# Work to complete
Copy each line in the data below that contains the word "agent".

# Data excerpts

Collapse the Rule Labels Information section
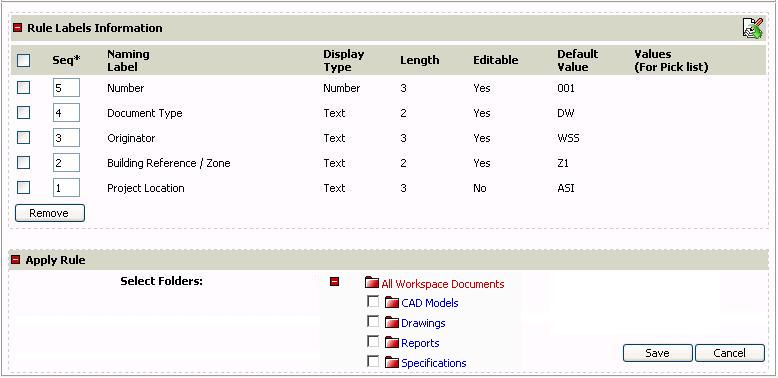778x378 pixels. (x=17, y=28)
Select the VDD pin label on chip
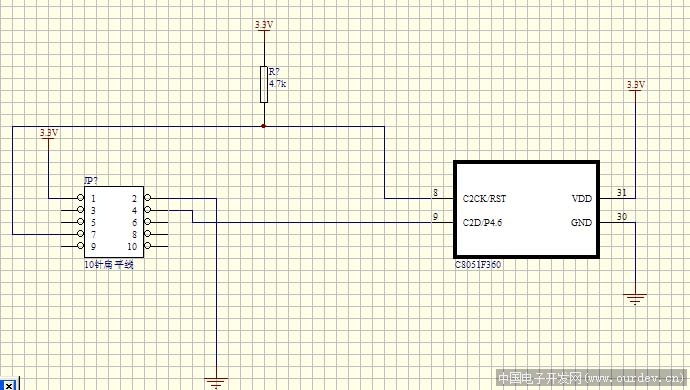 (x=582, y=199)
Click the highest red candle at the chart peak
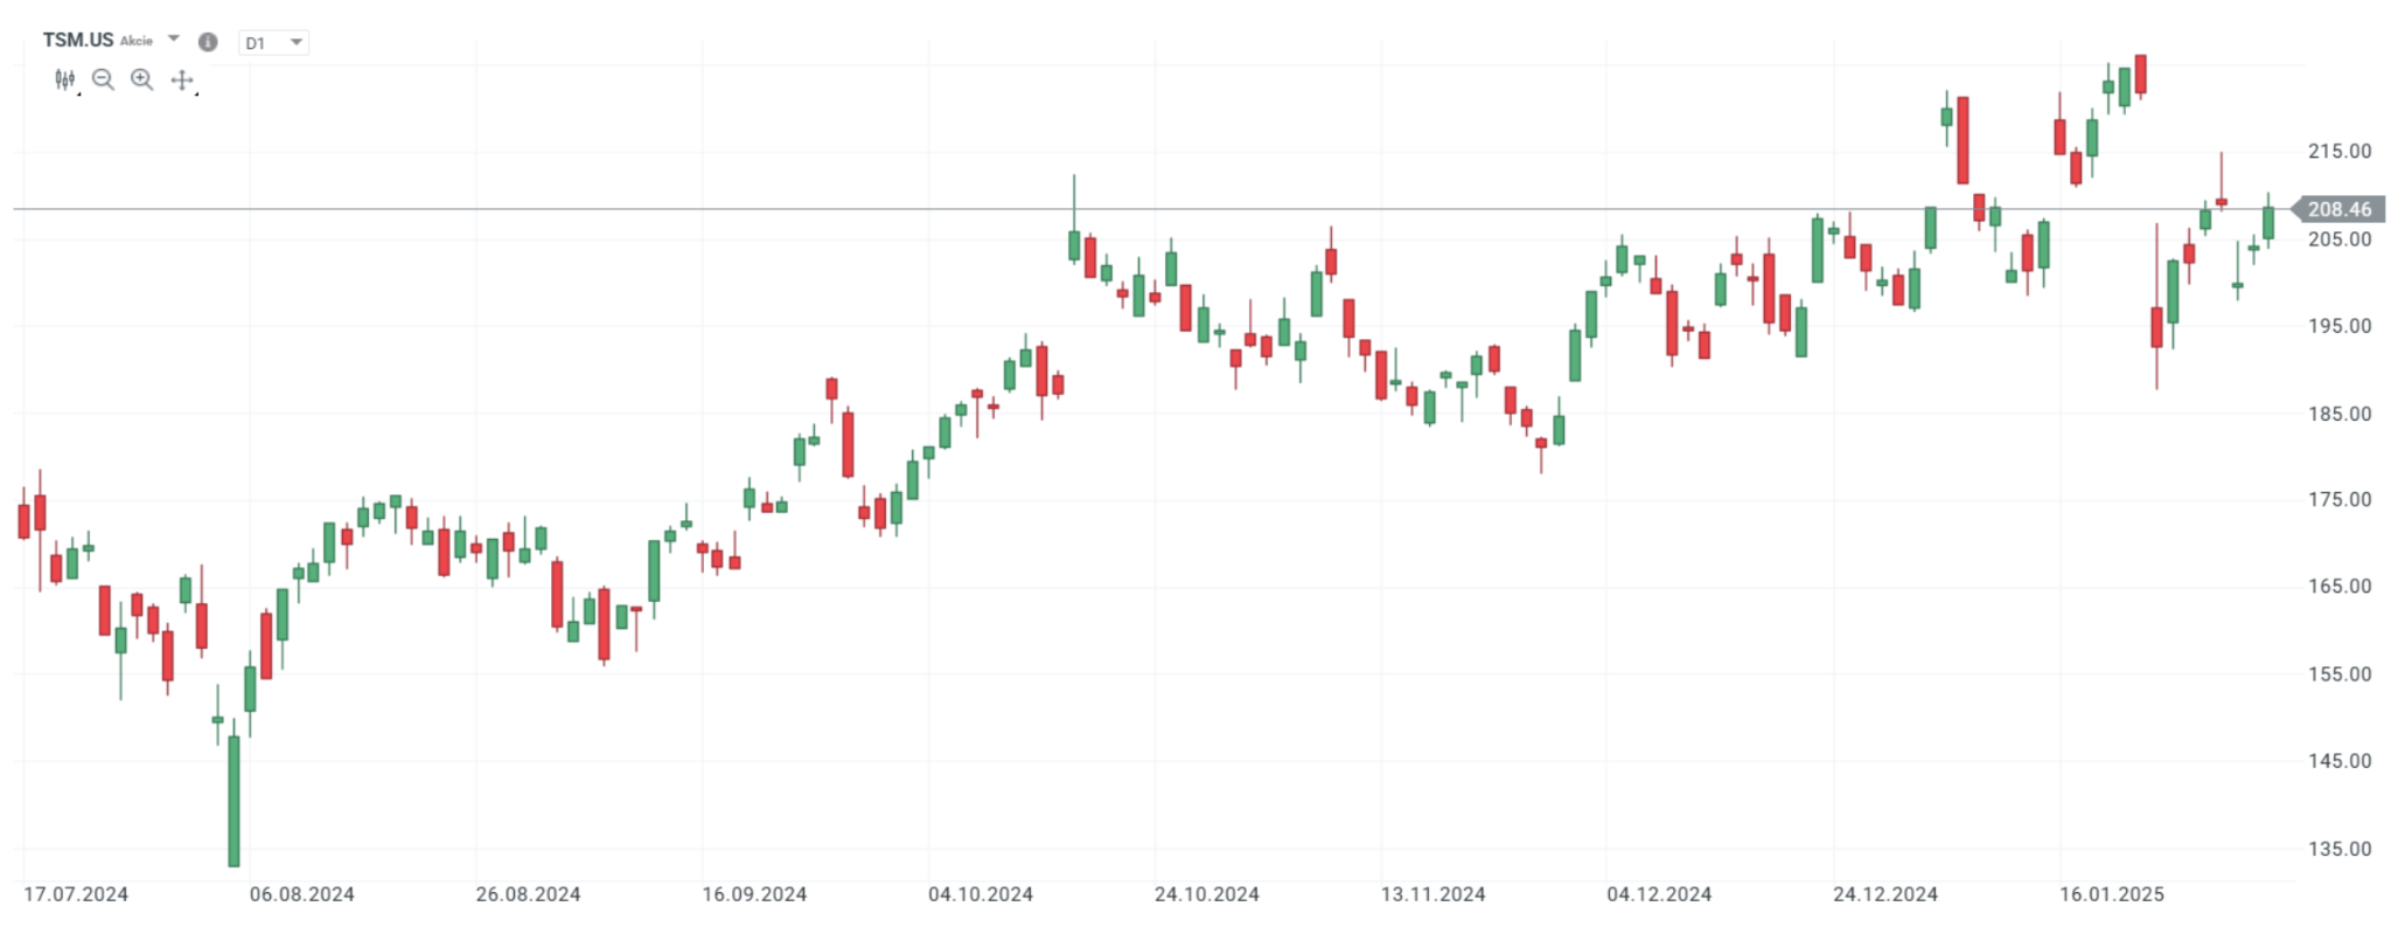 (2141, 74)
==
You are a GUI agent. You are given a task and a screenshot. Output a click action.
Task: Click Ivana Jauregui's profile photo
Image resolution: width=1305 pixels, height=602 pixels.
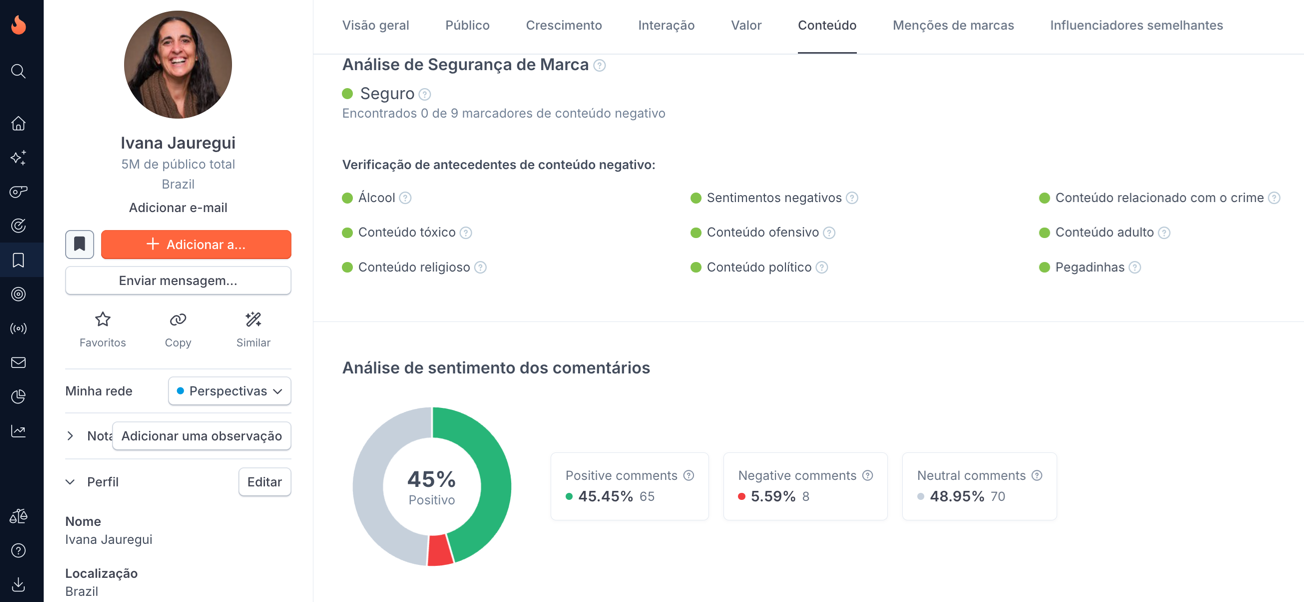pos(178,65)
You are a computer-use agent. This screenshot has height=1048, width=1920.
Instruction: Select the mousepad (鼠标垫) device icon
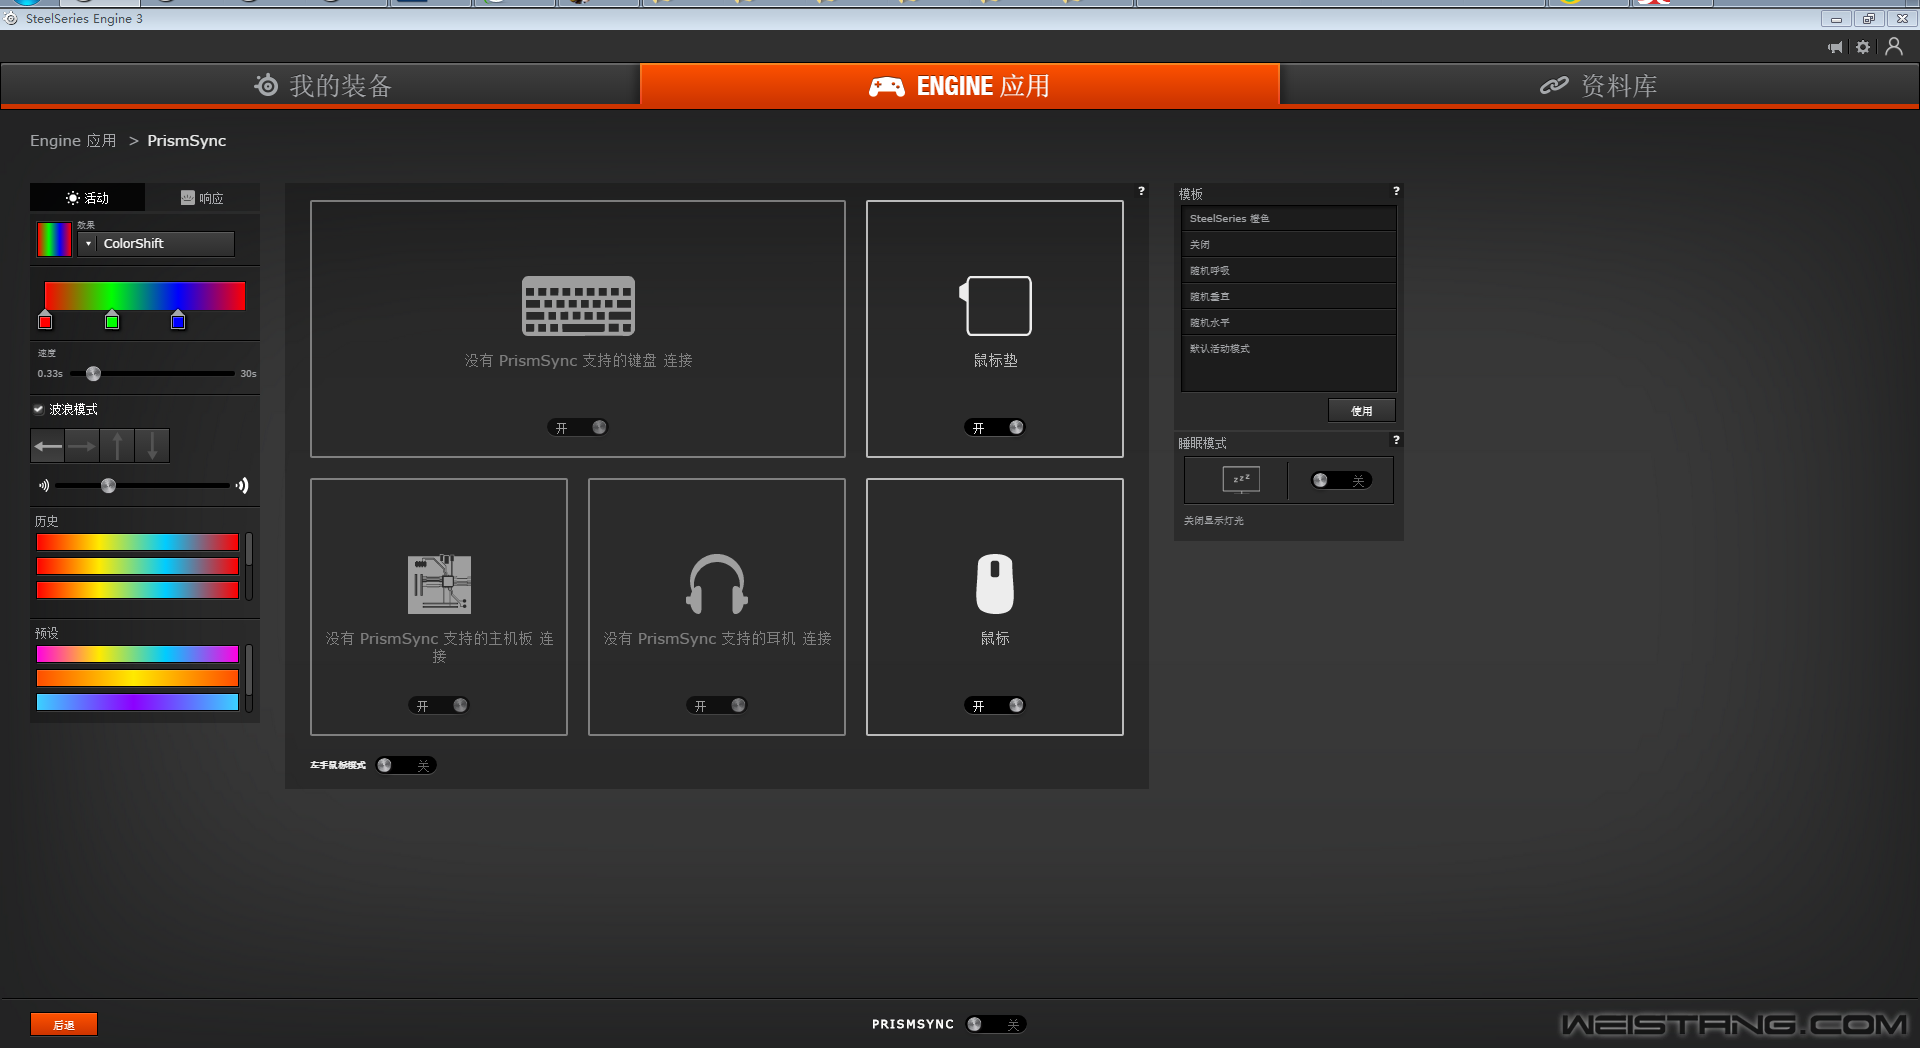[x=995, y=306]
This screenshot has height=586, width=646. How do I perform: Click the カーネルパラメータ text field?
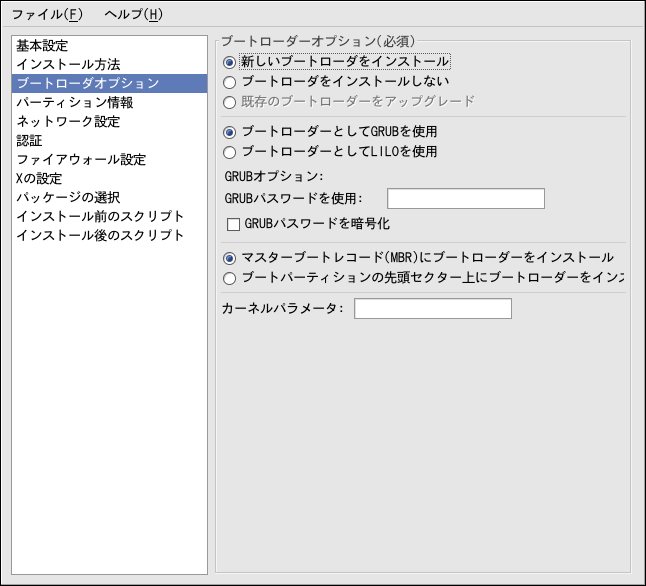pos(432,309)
---
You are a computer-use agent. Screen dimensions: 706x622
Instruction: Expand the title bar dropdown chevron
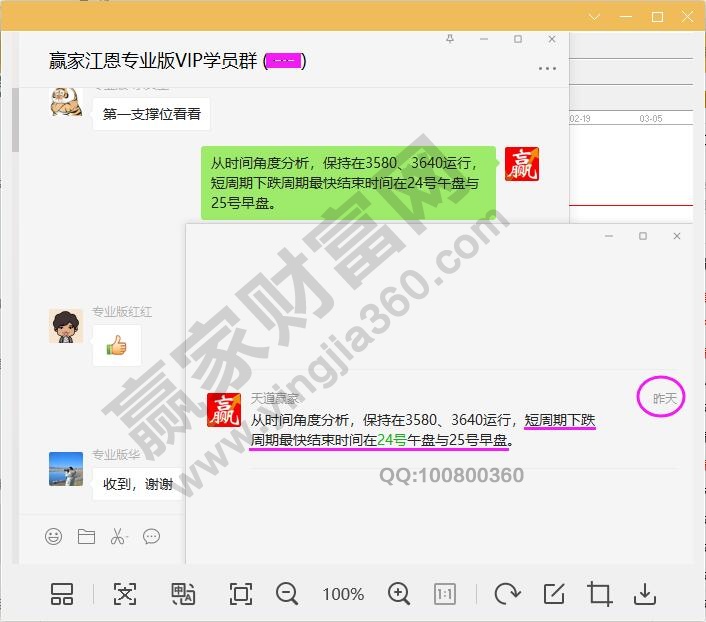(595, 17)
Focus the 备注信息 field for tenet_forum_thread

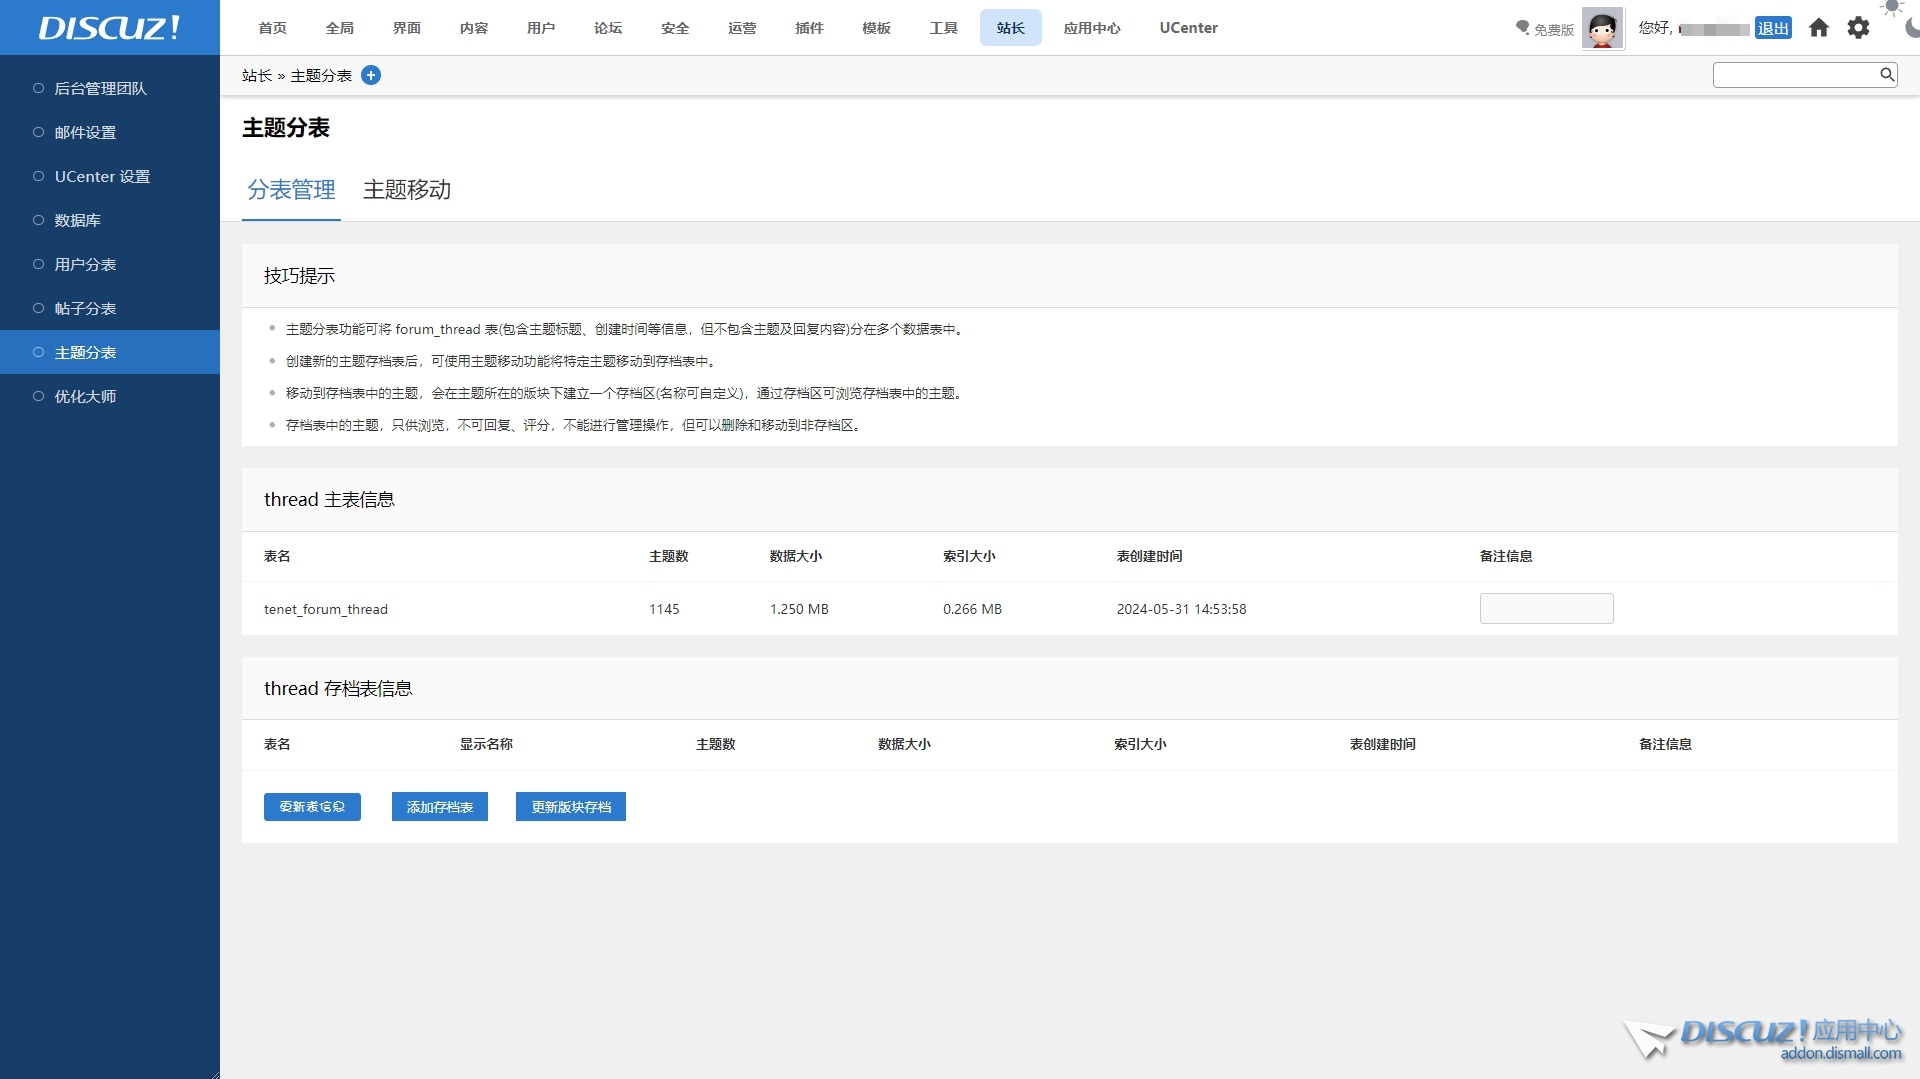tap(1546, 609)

# Result for this exercise
You are a GUI agent. You are given a task and a screenshot. Output a click action.
You are a computer-use agent. This screenshot has height=1048, width=1920.
You are a computer-use agent. Screen dimensions: 706x622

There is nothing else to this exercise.